[tech] AMD to develop "anti-hyperthreading"

DeZmond

Junior Administrator
http://www.bit-tech.net/news/2006/04/17/amd_reverse_hyperthreading/

Conscious that K8 architecture could not compete with the next high-speed motorboat of INTEL, all its hopes are for the moment based on a new 'revolutionary' technology (it is our opinion, not it his) on which AMD works in this moment for after-K8. This technology is in fact a kind of anti-HT: There or HyperThreading sought to emulate two virtual processors with a physical processor, it is a question for AMD of emulating a single virtual processor with two (or several) physical processors."

Go AMD! If they can get this kind of technology up and running then I think we can see a very quick transition into dual-core systems as the norm, since you'd get about 80% performance over a single core in single-threaded games. Oblivion in hyper-detail, anyone?
 
E

elDiablo

Guest
Awesome! Songs like it might have benefits, so go AMD! \o/
 

Pestcontrol

In Cryo Sleep
The first time i read about this rumour was three years ago. It's a hoax as far as i can tell, and experts on the hardware forums i visit agree. The problem is evident if you have some knowledge of how cpu's work internally. Basically, offloading work to another CPU over a HyperTransport link is way too slow, you can't just send off some work and have it come back when it's done. Code is full of conditions and branches, memory pointers that have yet to be calculated, and so forth, that would make this highly impractical. The bottleneck is often not the functional unit of the cpu, but other units such as the instruction decoder, branch predictor or memory latency, things you can't do faster on another processor even if its idle.
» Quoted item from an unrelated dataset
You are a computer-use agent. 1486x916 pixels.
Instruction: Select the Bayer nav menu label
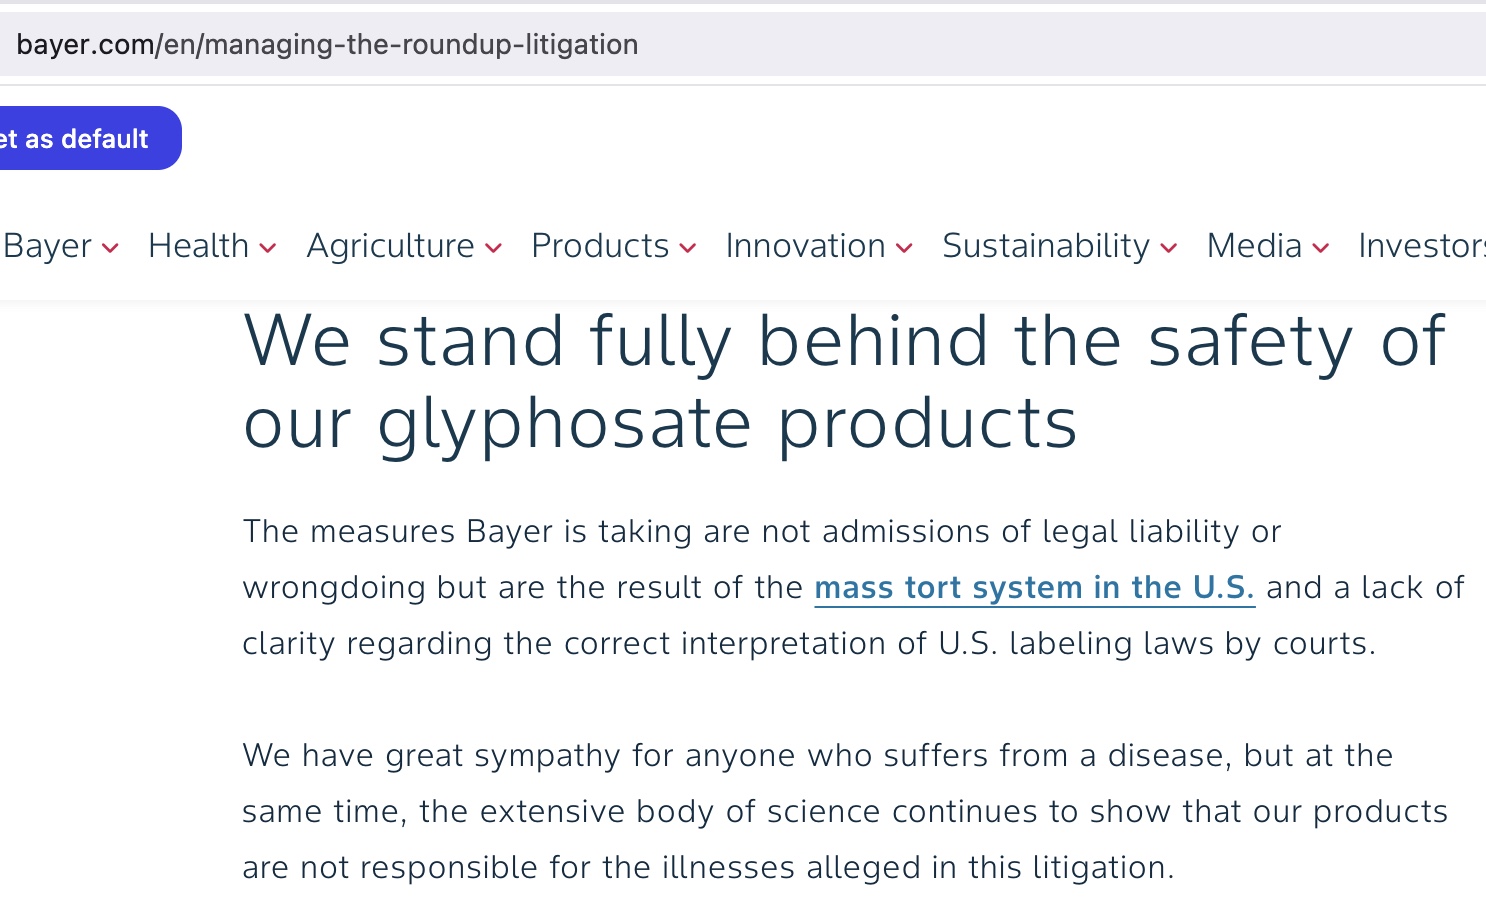[47, 246]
Intel had to significantly adapt their current P4 design called "Prescott" to allow even higher clock frequencies, because the speed with which information travelled electronically was too slow to keep the area of one cpu, not more than 20mm across, sychronised. The area close to the clock signal generator would be working on one tick, while the area further away would still be processing the previous tick. That's the sort of speed modern cpu's work at. Literally lightspeed. It's not hard to see how difficult it would be to offload work to another cpu 20cm away, and still have your work be done faster overall. Even within a dual-core cpu this would be hard to implement. Just improving the CPU itself would be far easier.

Intel's HyperThreading was a technology designed to improve efficiency, it was designed to scavenge portions of the cpu not used by one task to use them for another. This hyped "reversed ht" would lower efficiency. It would occupy another CPU that could be doing it's own work much faster. With the future being mutlicore and multithreaded, it really doesn't make sense to work on this.

Intel's new Core architecture is the fastest and AMD has no immediate answer. Live with it. That said, i could be wrong, the world is full of surprises, but this isn't just my rant, but the opinion of a range of experts and tech journalists. :)

AMD's being rather secretive about their plans for the future, two things we will be likely to get are the K8L, a K8 design with doubled floating point executing power, estimated to increase floating point performance by some 50% in real world applications, and Z-Ram technology to enable faster, denser, larger L2 caches, or possibly even large L3's, Xeon MP style. Both are at least a year away.


I'm sympathetic to AMD, and by no means an Intel fan, let that be clear, but i won't let that cloud my judgement.